Items listed in a dataset
+-------+
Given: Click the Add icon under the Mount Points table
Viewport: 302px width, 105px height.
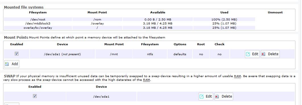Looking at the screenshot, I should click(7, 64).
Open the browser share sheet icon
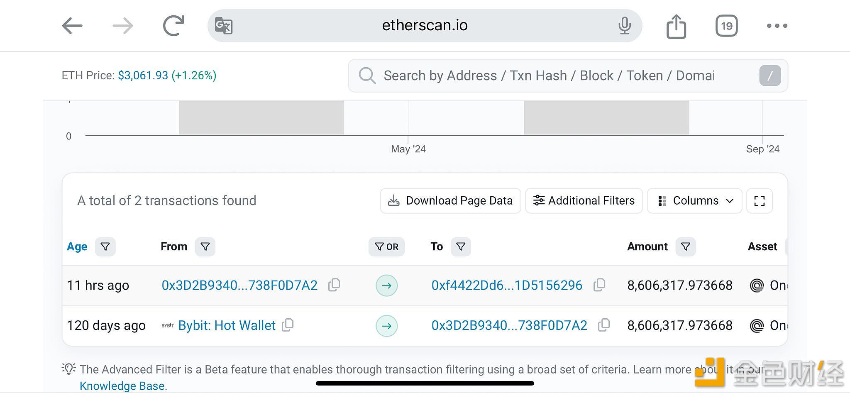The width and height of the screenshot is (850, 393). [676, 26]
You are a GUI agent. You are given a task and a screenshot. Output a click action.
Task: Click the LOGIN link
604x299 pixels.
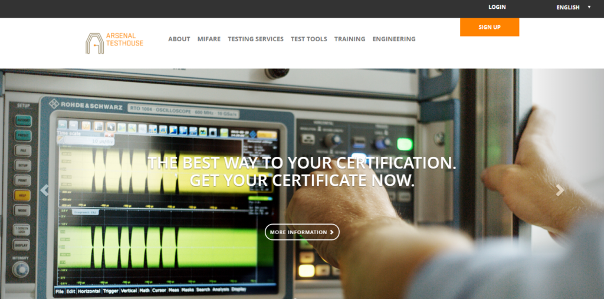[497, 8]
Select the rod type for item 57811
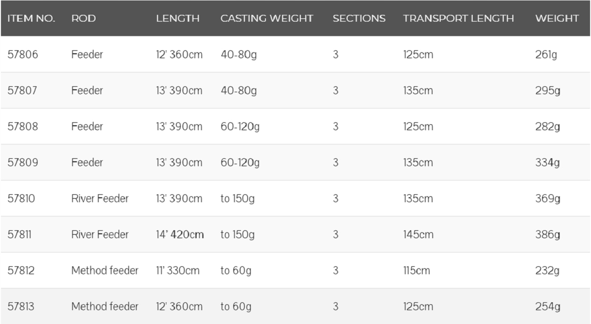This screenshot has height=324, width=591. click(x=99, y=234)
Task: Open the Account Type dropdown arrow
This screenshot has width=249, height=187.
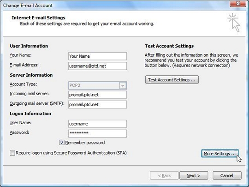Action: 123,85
+-------+
What you have to do: Every record above, copied exactly and without a single picture, makes up the answer.

Solution to this task:
Given: Click the Add icon under the Mount Points table
Viewport: 302px width, 105px height.
Looking at the screenshot, I should click(7, 64).
Open the browser share sheet icon
The width and height of the screenshot is (850, 393). [676, 26]
You are a GUI agent. You are given a task and a screenshot. Output a click action.
Task: Click the LOGIN link
604x299 pixels.
[497, 8]
Select the rod type for item 57811
This screenshot has height=324, width=591. click(x=99, y=234)
Task: Open the Account Type dropdown arrow
This screenshot has width=249, height=187.
Action: 123,85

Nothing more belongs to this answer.